* **Your task**:
Would you transcribe all of the data exactly, down to the last character?

[Supplied records]

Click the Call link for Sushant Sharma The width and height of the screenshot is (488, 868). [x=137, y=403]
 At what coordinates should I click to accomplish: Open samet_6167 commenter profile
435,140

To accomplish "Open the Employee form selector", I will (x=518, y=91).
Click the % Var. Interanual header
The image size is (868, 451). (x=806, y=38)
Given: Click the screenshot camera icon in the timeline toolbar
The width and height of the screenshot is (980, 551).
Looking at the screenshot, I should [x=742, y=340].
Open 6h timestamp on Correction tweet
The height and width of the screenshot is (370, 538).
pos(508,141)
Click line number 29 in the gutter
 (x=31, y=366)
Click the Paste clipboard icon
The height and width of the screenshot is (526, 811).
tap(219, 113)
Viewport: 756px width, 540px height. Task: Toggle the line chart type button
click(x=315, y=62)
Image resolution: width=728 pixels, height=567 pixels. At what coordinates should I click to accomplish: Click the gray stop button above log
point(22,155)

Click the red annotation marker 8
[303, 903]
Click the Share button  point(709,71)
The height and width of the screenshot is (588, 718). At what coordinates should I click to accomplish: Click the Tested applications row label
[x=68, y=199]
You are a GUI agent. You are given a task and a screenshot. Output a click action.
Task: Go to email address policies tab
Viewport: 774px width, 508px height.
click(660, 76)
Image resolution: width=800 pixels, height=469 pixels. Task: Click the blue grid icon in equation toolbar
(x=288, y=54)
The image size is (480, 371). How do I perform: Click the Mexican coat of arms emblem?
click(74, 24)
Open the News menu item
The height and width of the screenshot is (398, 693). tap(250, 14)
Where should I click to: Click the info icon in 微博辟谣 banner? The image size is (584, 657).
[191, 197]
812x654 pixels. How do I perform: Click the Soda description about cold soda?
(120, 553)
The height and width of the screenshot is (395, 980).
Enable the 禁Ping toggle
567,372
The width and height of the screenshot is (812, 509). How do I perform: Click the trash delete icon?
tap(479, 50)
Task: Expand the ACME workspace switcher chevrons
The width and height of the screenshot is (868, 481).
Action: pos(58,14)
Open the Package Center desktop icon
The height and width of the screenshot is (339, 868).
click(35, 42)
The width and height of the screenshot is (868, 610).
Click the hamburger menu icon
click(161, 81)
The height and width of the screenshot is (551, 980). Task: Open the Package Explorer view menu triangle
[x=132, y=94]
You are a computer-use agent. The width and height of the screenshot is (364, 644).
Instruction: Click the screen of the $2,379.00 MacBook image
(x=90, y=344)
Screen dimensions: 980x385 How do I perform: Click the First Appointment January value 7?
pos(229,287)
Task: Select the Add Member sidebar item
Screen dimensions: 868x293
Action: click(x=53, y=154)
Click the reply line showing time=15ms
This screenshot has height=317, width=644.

[/Supplied records]

* **Completed task**:
Click the Call link for Sushant Sharma The width and height of the screenshot is (488, 868). [x=137, y=403]
 At what coordinates should I click to accomplish: Open samet_6167 commenter profile
435,140

To accomplish "Open the Employee form selector", I will (x=518, y=91).
Click the % Var. Interanual header
The image size is (868, 451). (x=806, y=38)
Given: Click the screenshot camera icon in the timeline toolbar
The width and height of the screenshot is (980, 551).
Looking at the screenshot, I should [x=742, y=340].
Open 6h timestamp on Correction tweet
The height and width of the screenshot is (370, 538).
pos(508,141)
Click line number 29 in the gutter
 (x=31, y=366)
Click the Paste clipboard icon
The height and width of the screenshot is (526, 811).
tap(219, 113)
Viewport: 756px width, 540px height. Task: Toggle the line chart type button
click(x=315, y=62)
Image resolution: width=728 pixels, height=567 pixels. At what coordinates should I click to accomplish: Click the gray stop button above log
point(22,155)

Click the red annotation marker 8
[303, 903]
Click the Share button  point(709,71)
The height and width of the screenshot is (588, 718). At what coordinates should I click to accomplish: Click the Tested applications row label
[x=68, y=199]
You are a GUI agent. You are given a task and a screenshot. Output a click action.
Task: Go to email address policies tab
Viewport: 774px width, 508px height.
click(660, 76)
Image resolution: width=800 pixels, height=469 pixels. Task: Click the blue grid icon in equation toolbar
(x=288, y=54)
The image size is (480, 371). How do I perform: Click the Mexican coat of arms emblem?
click(74, 24)
Open the News menu item
The height and width of the screenshot is (398, 693). tap(250, 14)
Where should I click to: Click the info icon in 微博辟谣 banner? The image size is (584, 657).
[191, 197]
812x654 pixels. How do I perform: Click the Soda description about cold soda?
(120, 553)
The height and width of the screenshot is (395, 980).
Enable the 禁Ping toggle
567,372
The width and height of the screenshot is (812, 509). How do I perform: Click the trash delete icon?
tap(479, 50)
Task: Expand the ACME workspace switcher chevrons
The width and height of the screenshot is (868, 481).
Action: pos(58,14)
Open the Package Center desktop icon
The height and width of the screenshot is (339, 868).
click(35, 42)
The width and height of the screenshot is (868, 610).
Click the hamburger menu icon
click(161, 81)
The height and width of the screenshot is (551, 980). Task: Open the Package Explorer view menu triangle
[x=132, y=94]
You are a computer-use agent. The width and height of the screenshot is (364, 644).
Instruction: Click the screen of the $2,379.00 MacBook image
(x=90, y=344)
Screen dimensions: 980x385 How do I perform: Click the First Appointment January value 7?
pos(229,287)
Task: Select the Add Member sidebar item
Screen dimensions: 868x293
Action: click(x=53, y=154)
Click the reply line showing time=15ms
This screenshot has height=317, width=644.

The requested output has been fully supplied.